Depok (ANTARA) - Tim mahasiswa Fakultas Hukum Universitas Indonesia (FHUI) berhasil menjadi satu-satunya delegasi pertama dari Indonesia yang masuk ke tahap "oral pleading" pada ajang The 19th Oxford Intellectual Property Moot Court Competition.
Anggota tim mahasiwa FH-UI itu adalah Almer Theda Alana, Divka Talulla, dan Gracella Maureen.
"Persiapan kami lakukan sejak bulan November 2021. Dari November sampai Desember kami menyiapkan memorial tertulis untuk dikirimkan ke panitia. Pada 31 Januari, Alhamdulillah diumumkan bahwa kami lolos babak kualifikasi tertulisnya dan kami secara resmi untuk dapat langsung berdiskusi dan membela argumen kami dalam kompetisi tersebut," kata Divka Talulla dalam taklimat media yang diterima ANTARA di Kampus UI Depok, Jawa Barat, Rabu.

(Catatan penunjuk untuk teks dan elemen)

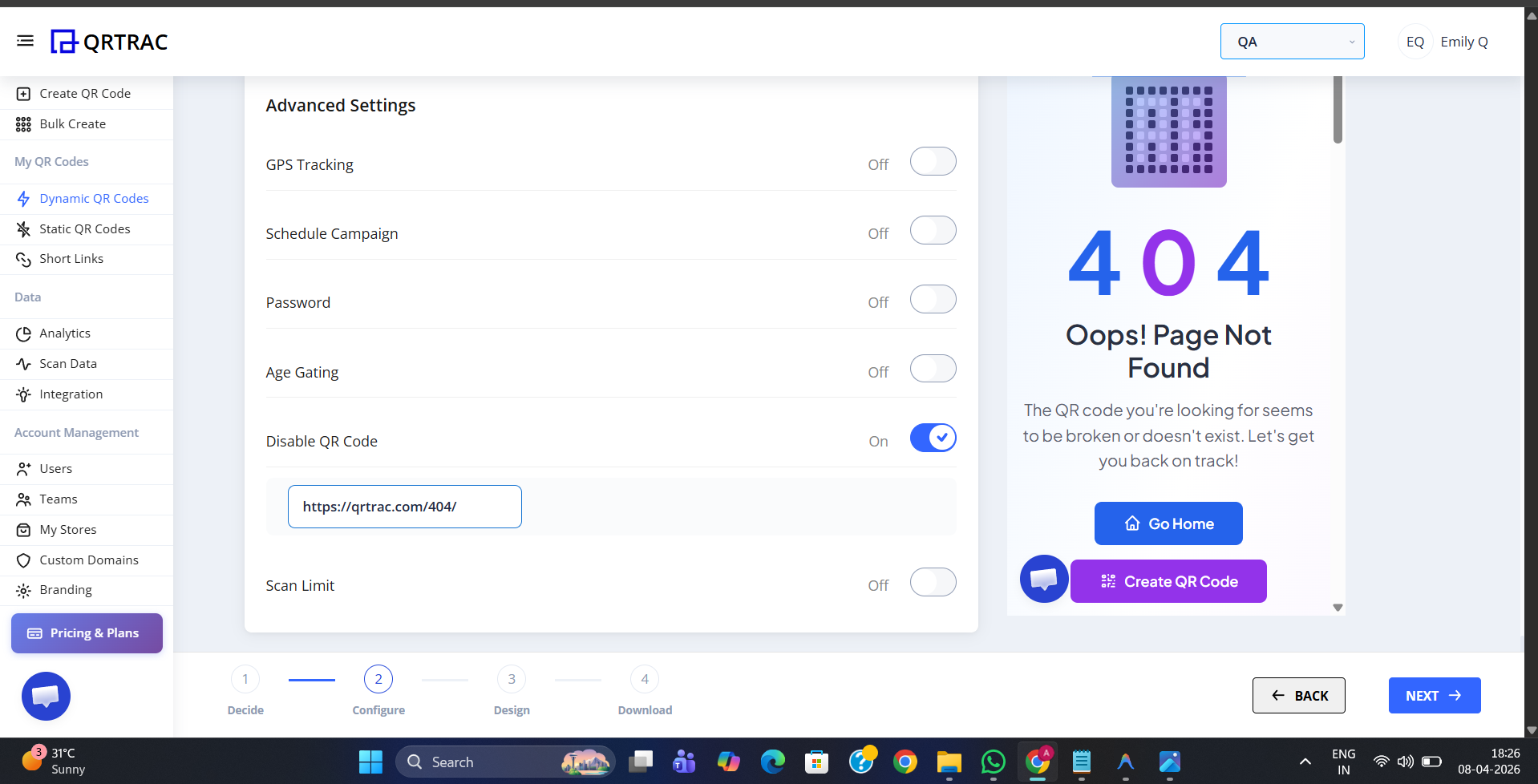The height and width of the screenshot is (784, 1538).
Task: Expand the QA workspace dropdown
Action: click(1292, 42)
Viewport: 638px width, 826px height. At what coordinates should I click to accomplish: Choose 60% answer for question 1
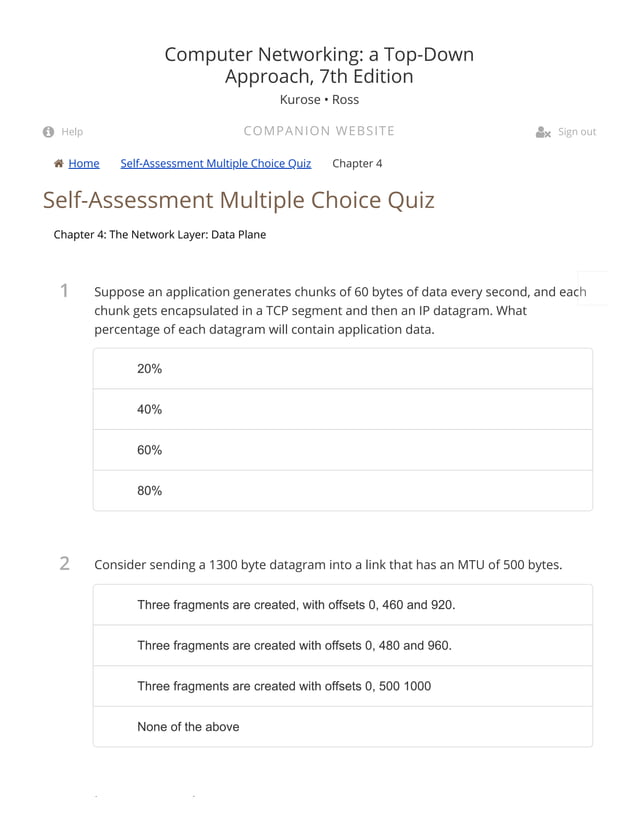[342, 450]
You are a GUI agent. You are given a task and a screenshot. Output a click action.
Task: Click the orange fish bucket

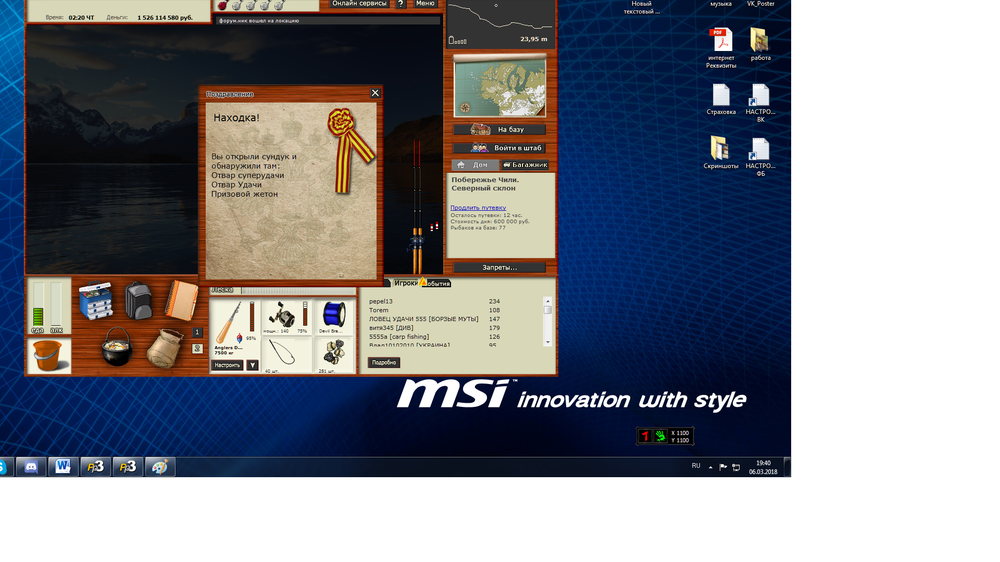(48, 355)
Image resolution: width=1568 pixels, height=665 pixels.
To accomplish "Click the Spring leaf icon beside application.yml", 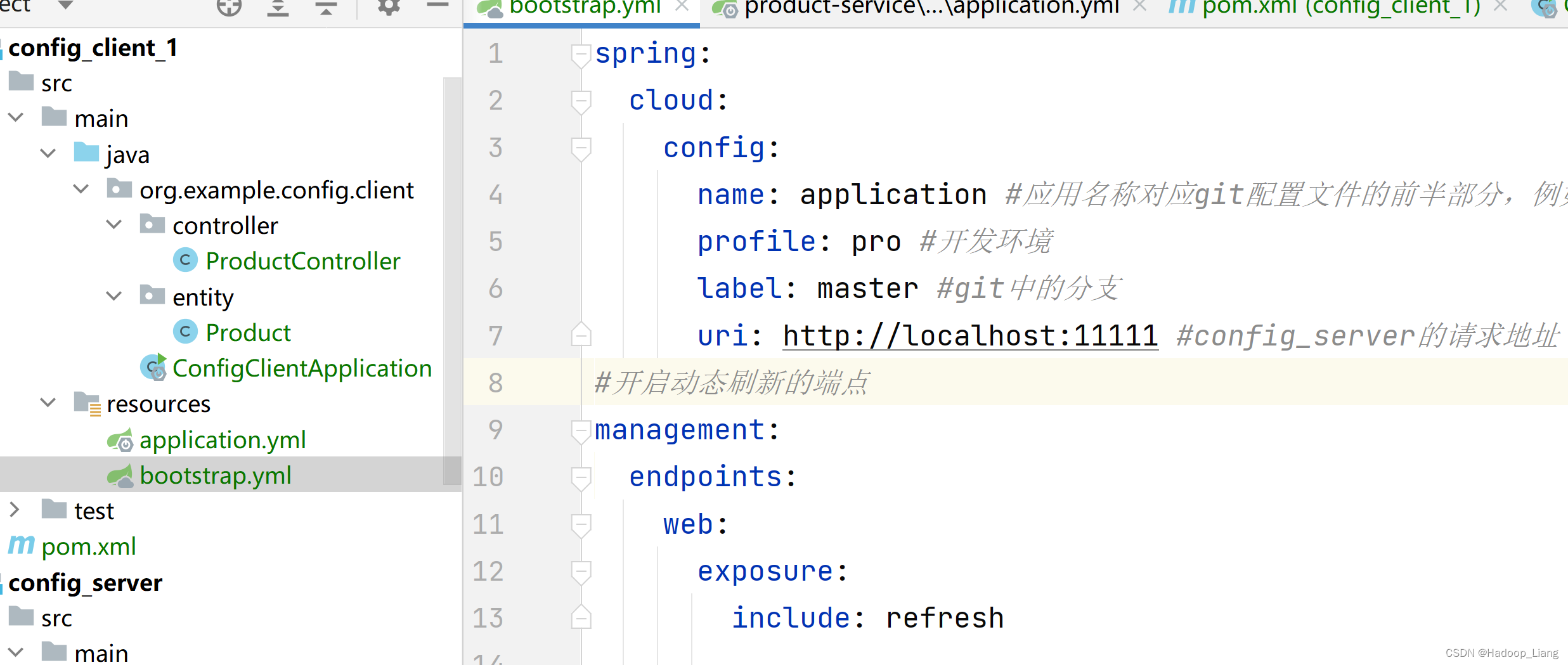I will click(x=120, y=440).
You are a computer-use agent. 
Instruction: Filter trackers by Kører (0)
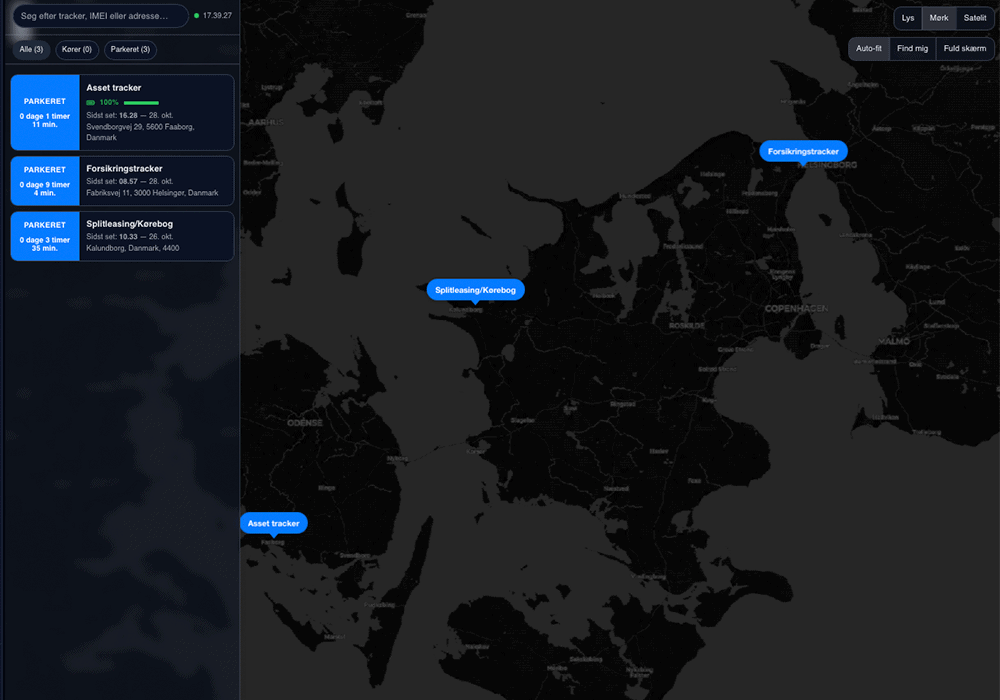coord(76,49)
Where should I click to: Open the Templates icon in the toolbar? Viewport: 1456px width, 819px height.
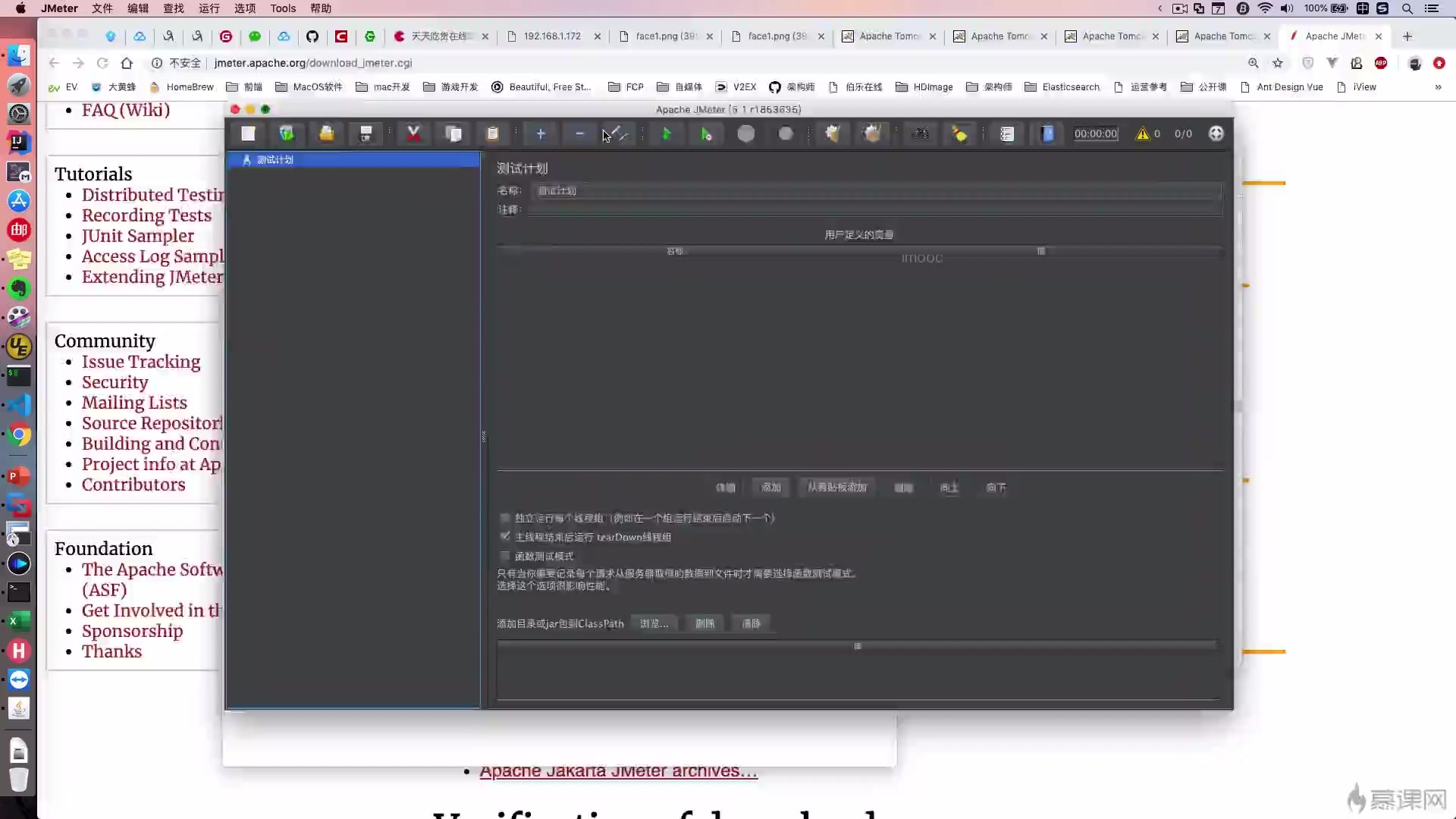point(287,133)
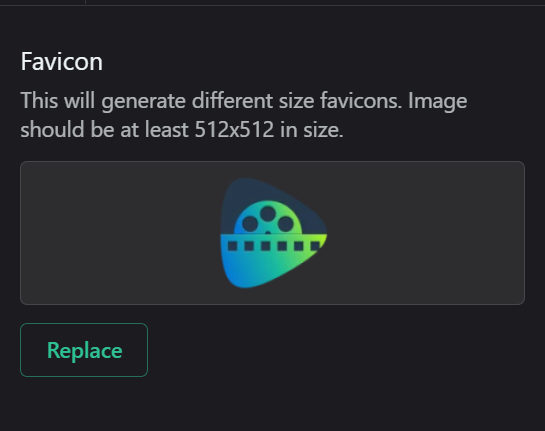Click the Favicon section heading

pos(62,62)
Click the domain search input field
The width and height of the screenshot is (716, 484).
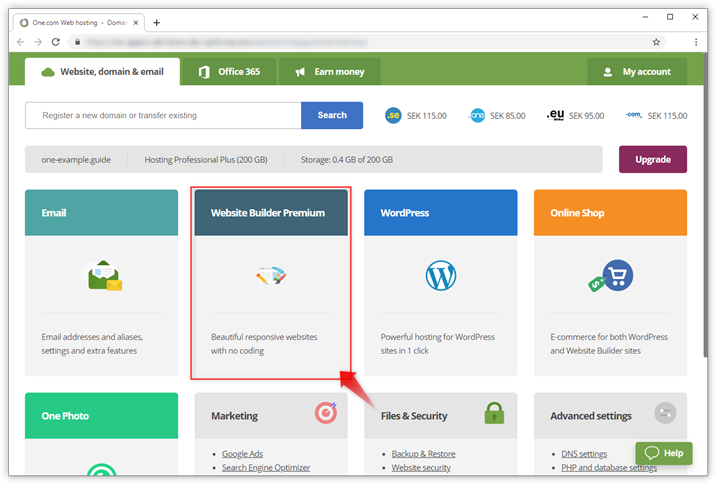click(x=163, y=115)
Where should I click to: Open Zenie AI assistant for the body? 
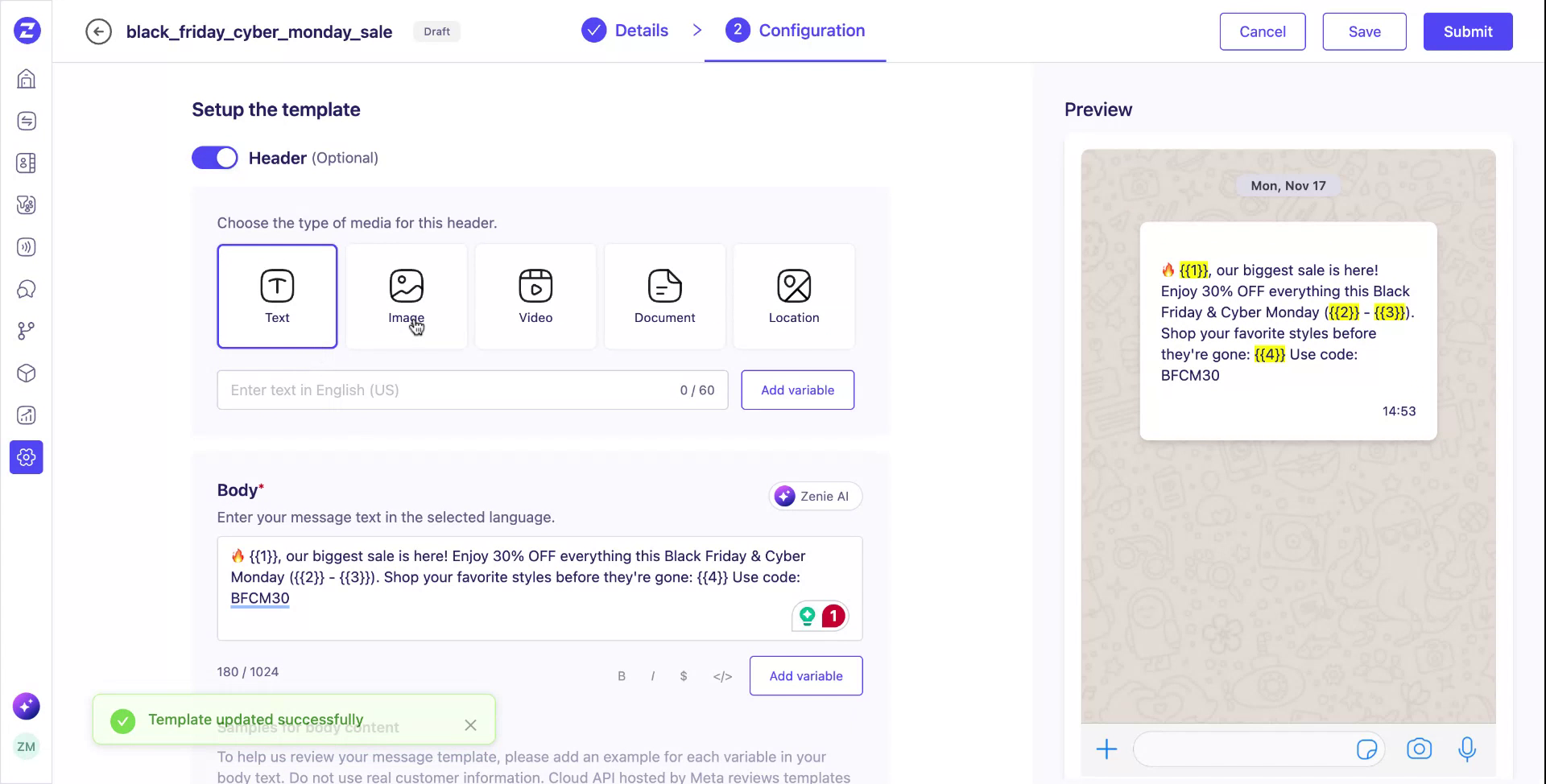(x=814, y=496)
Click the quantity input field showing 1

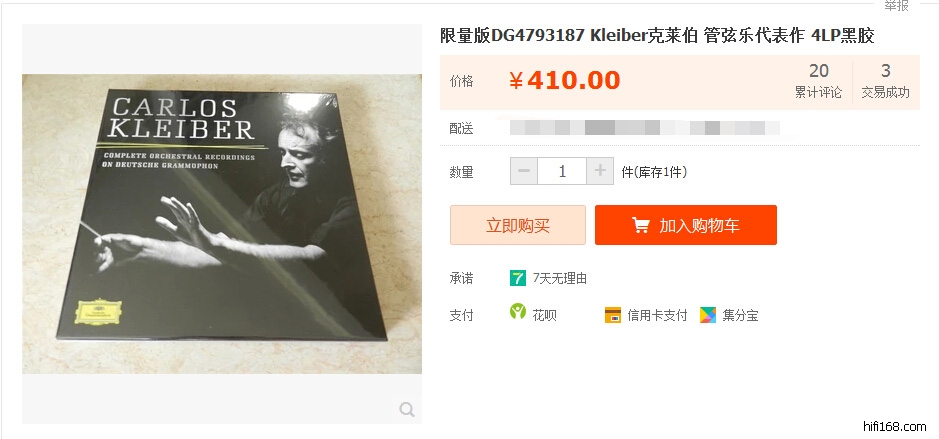click(562, 171)
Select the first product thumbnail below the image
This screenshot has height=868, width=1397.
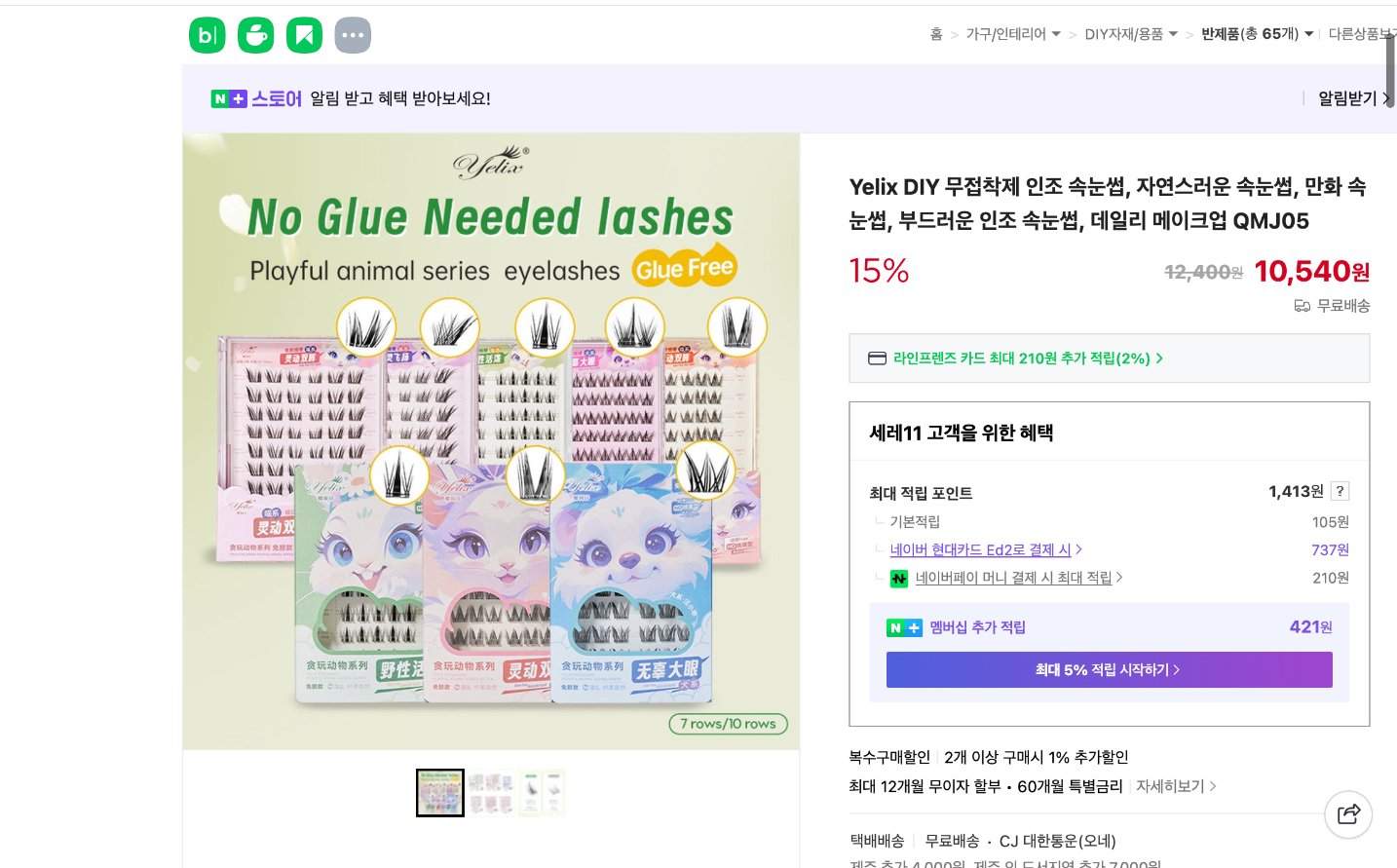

Tugas:
Salin persis bagian berita tentang tim mahasiswa FHUI di lomba peradilan semu Oxford, dari "Depok (ANTARA) - Tim" sampai "dan Gracella Maureen.", termasuk kedua ujungnya.

Hasil Akhir:
Depok (ANTARA) - Tim mahasiswa Fakultas Hukum Universitas Indonesia (FHUI) berhasil menjadi satu-satunya delegasi pertama dari Indonesia yang masuk ke tahap "oral pleading" pada ajang The 19th Oxford Intellectual Property Moot Court Competition.
Anggota tim mahasiwa FH-UI itu adalah Almer Theda Alana, Divka Talulla, dan Gracella Maureen.